La période de chasse court de septembre jusqu’à la fin février dans la plupart des départements. La chasse est une activité réglementée mais controversée, notamment au sujet de la sécurité à la chasse. Vie-publique.fr fait le point.

Longtemps privilège de la seule noblesse (ordonnance royale de 1396), le droit de chasse s’est étendu aux propriétaires à la Révolution française. Rapidement encadrée, l’activité s’est progressivement démocratisée et a fait l’objet d’une réglementation renforcée et adaptée aux différents modes de chasse (chasse à tir, chasse à courre, par exemple).

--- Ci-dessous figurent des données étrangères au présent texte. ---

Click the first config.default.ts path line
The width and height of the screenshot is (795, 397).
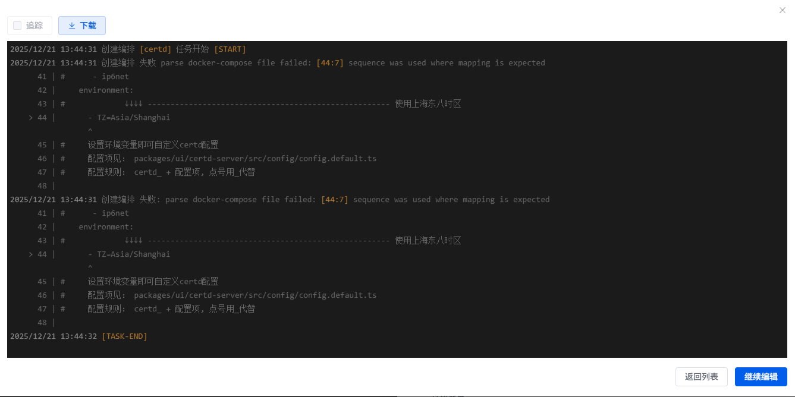click(255, 159)
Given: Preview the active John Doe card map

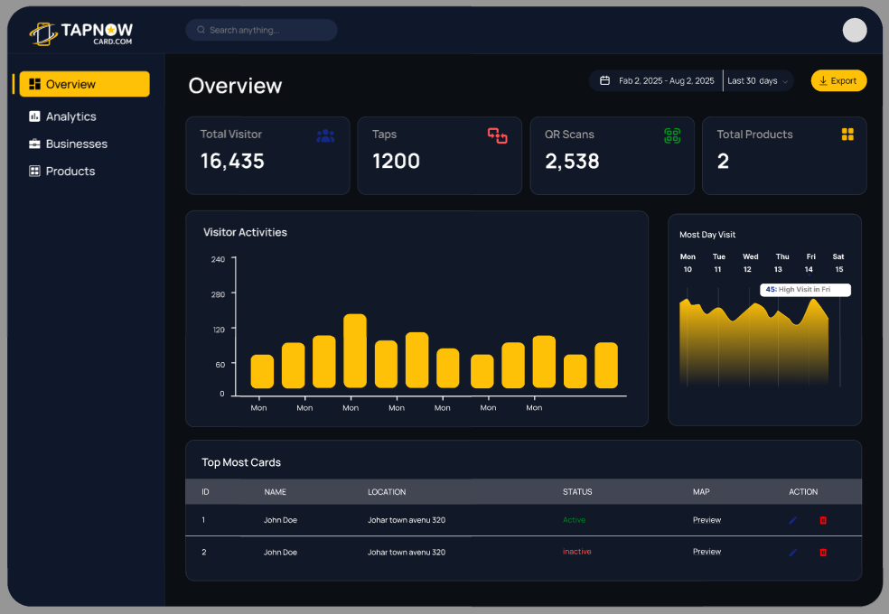Looking at the screenshot, I should (x=707, y=520).

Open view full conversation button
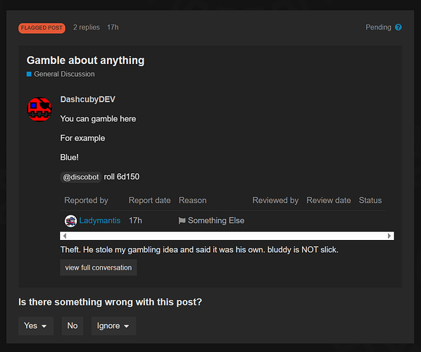click(99, 268)
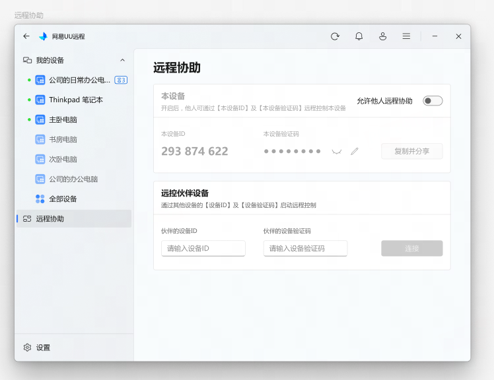Click the refresh icon in title bar

click(335, 36)
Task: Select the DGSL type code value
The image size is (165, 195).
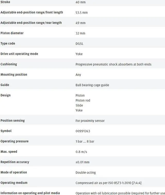Action: (79, 44)
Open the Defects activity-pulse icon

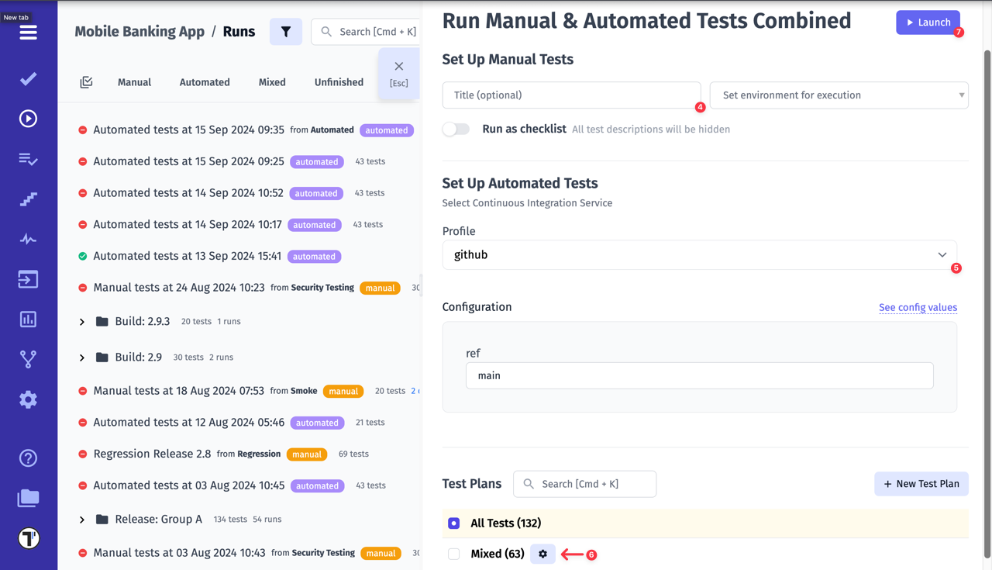click(28, 239)
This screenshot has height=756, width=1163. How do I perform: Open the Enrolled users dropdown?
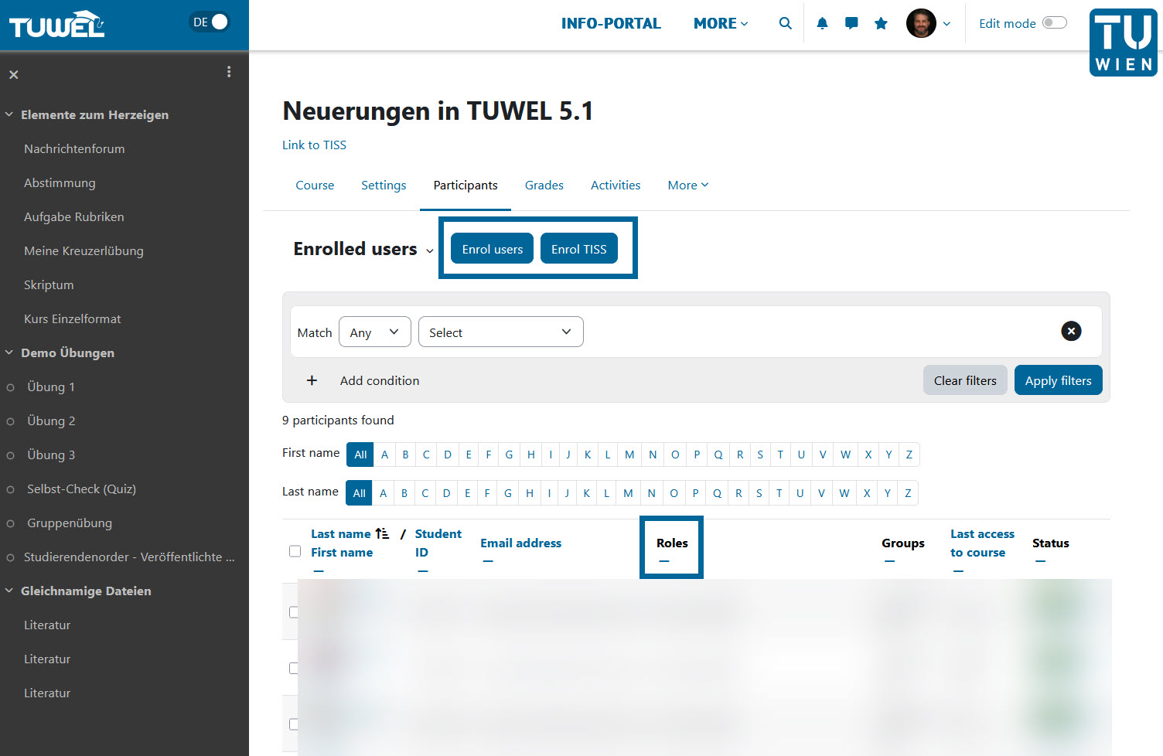[x=430, y=250]
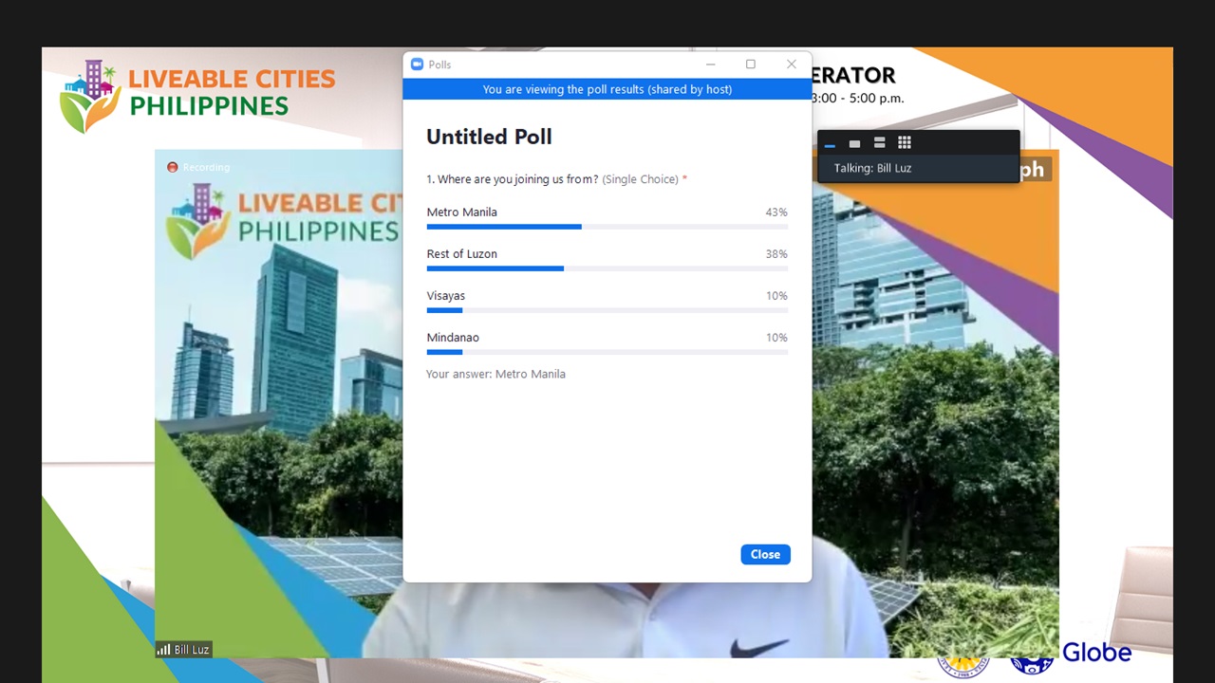The height and width of the screenshot is (683, 1215).
Task: Click the Zoom icon in Polls title bar
Action: (x=417, y=65)
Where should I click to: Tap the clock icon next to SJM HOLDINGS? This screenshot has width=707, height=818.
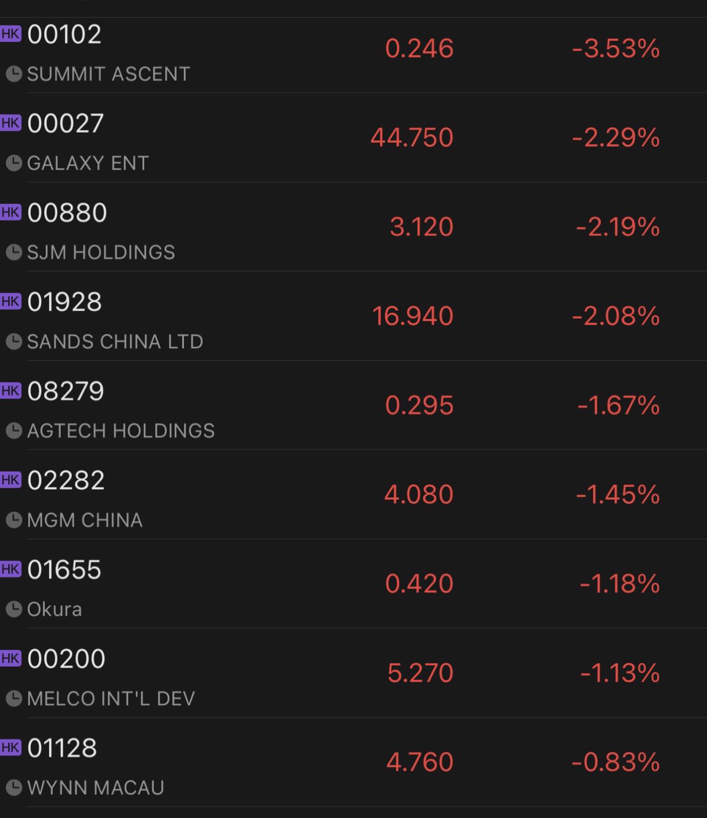[x=14, y=253]

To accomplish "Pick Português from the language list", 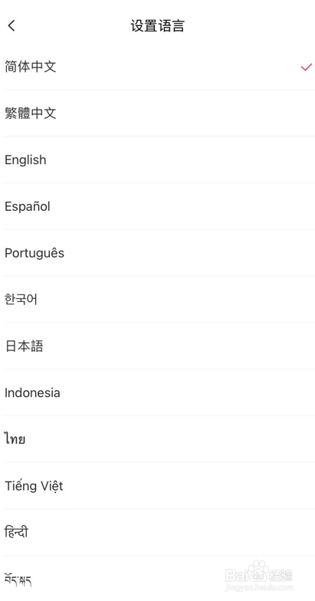I will [158, 253].
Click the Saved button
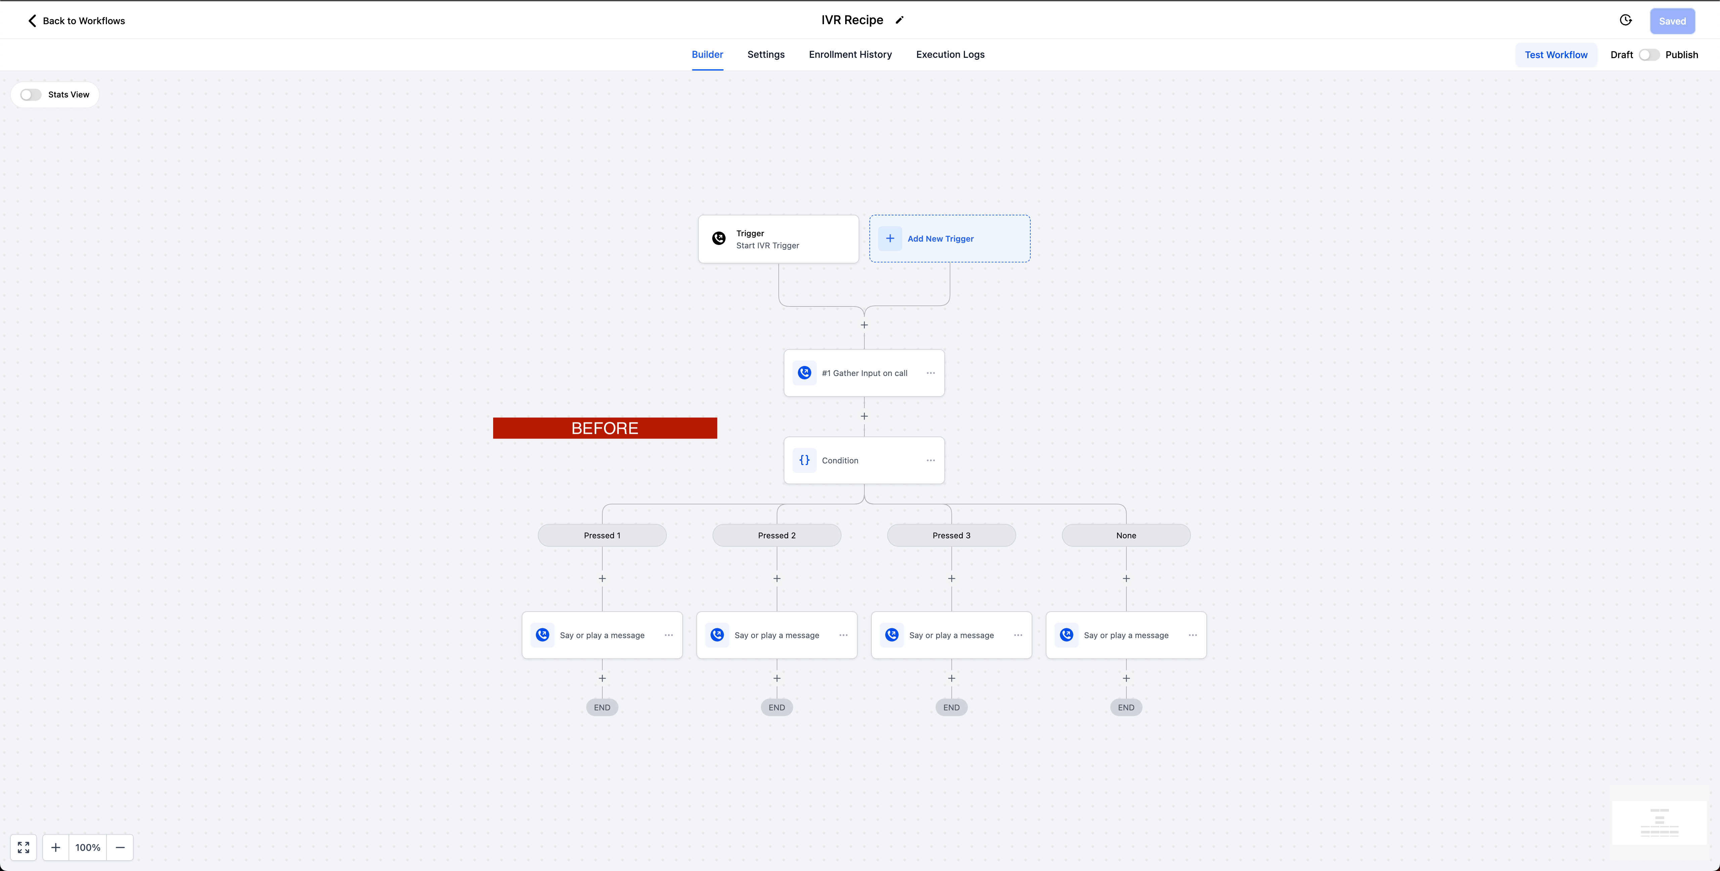This screenshot has width=1720, height=871. [x=1672, y=21]
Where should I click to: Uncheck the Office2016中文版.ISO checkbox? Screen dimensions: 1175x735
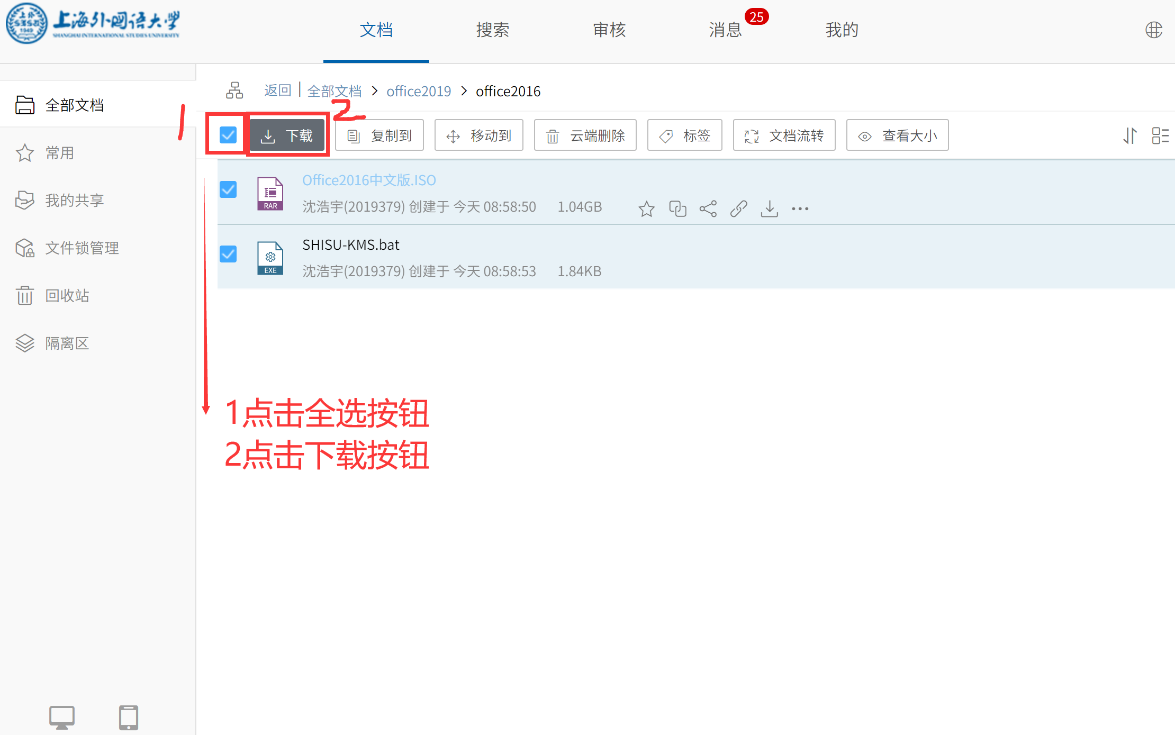tap(228, 189)
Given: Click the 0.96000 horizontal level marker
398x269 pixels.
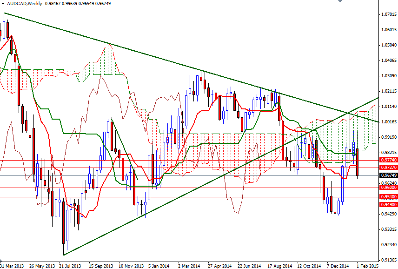Looking at the screenshot, I should 387,187.
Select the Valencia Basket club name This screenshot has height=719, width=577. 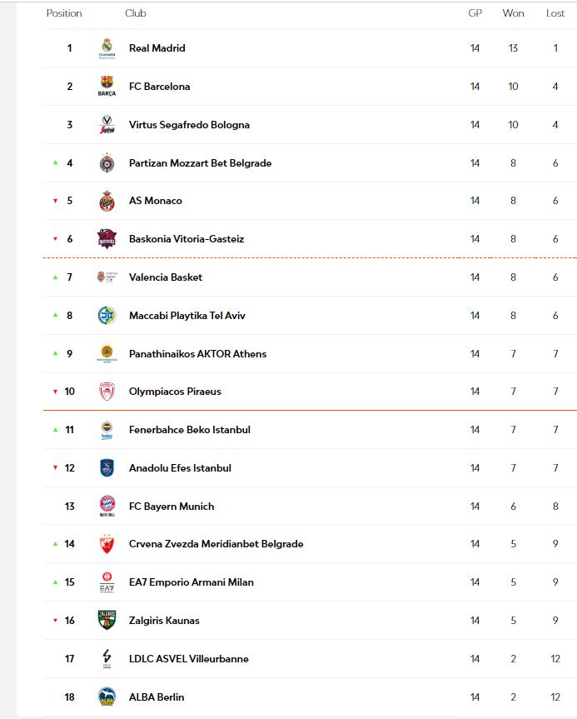tap(166, 277)
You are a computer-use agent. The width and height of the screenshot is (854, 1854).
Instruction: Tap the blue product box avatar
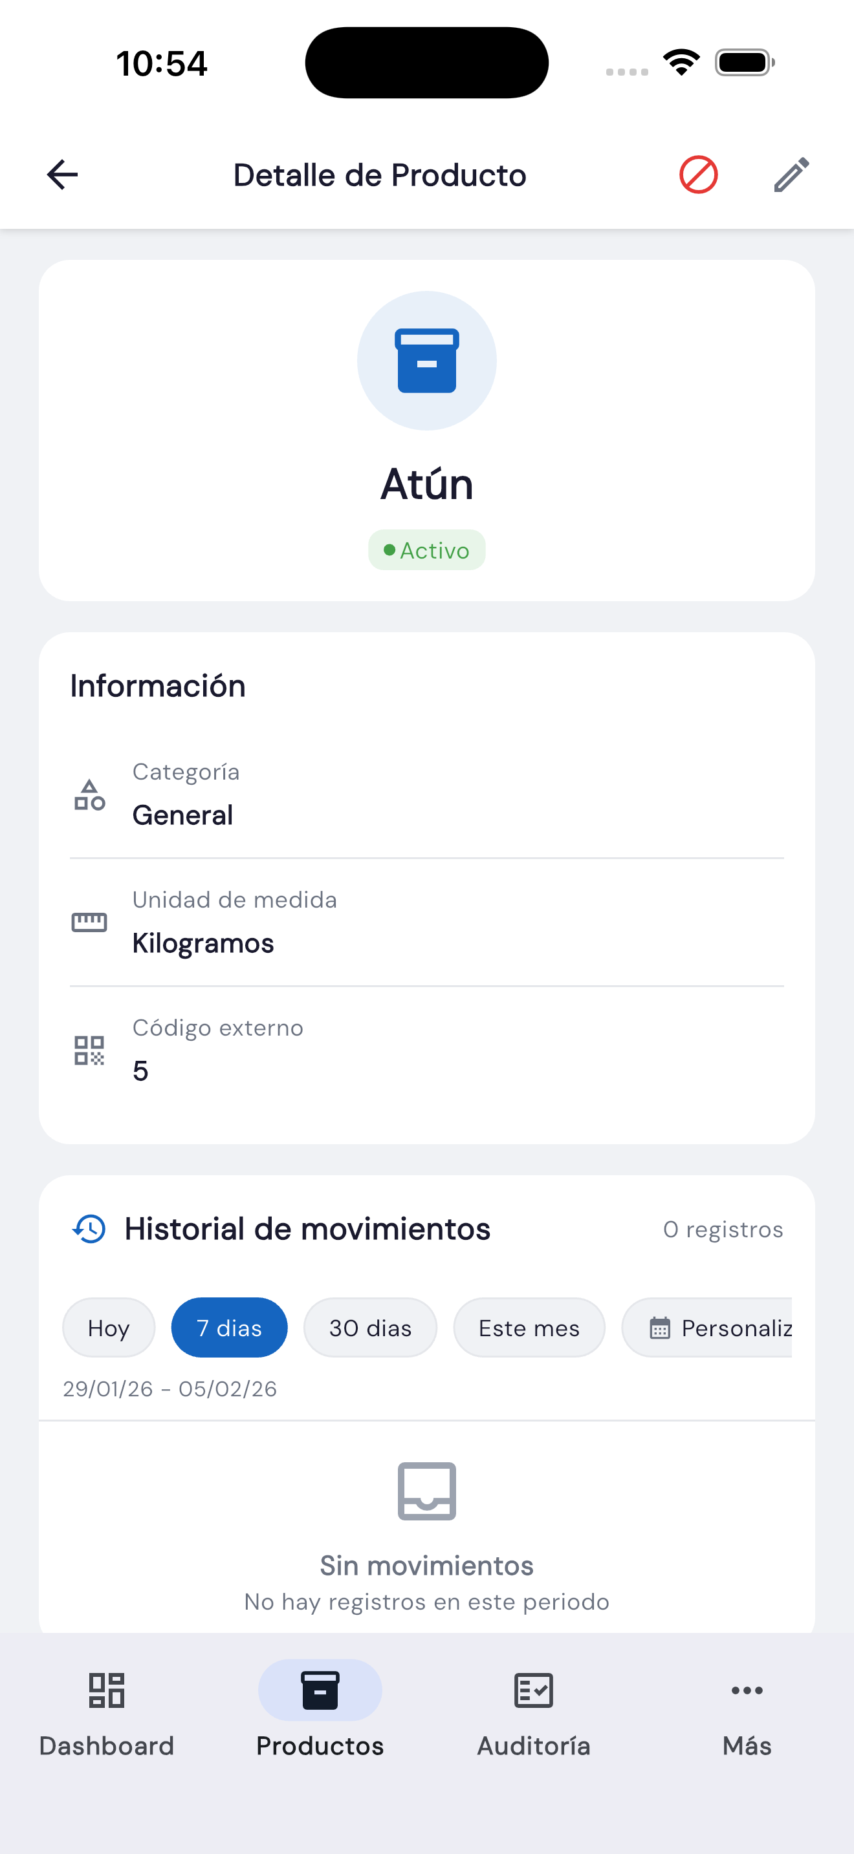(x=427, y=361)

Aujourd’hui, l’organisation de l’activité a pris la forme d’une « chasse-gestion », intégrant notamment les aspects environnementaux dans sa pratique.

Le cadre juridique de la chasse

La loi définit la chasse comme un acte volontaire lié à la recherche, à la poursuite ou à l’attente du gibier ayant pour but la capture ou la mort de celui-ci (la préparation de la chasse ou l’achèvement d’un animal blessé n’en fait pas partie). En France, la chasse est une activité encadrée. La réglementation fixe ses conditions d’exercice : les espèces qui peuvent être chassées, les lieux, dates et heures autorisés, le permis de chasse et les règles de sécurité.

Pour chasser les 89 espèces de gibier et oiseaux chassables en France (arrêté du 26 juin 1987), un permis de chasse valable est obligatoire depuis 1975. Le document est délivré, dès 16 ans, par l’Office français de la biodiversité (OFB) après admission à un examen qui porte notamment sur la connaissance de la faune sauvage, la réglementation et les règles de sécurité. Le permis de chasser doit par ailleurs être validétous les ans pour le lieu et la période en cours après paiement des cotisations et redevances cynégétiques
Autre condition : respecter la période d’ouverture de la chasse. Le préfet fixe chaque année les dates et heures autorisant la chasse (ouverture l’un des quatre dimanches de septembre selon les départements). Il est interdit de la pratiquer en dehors de cette période.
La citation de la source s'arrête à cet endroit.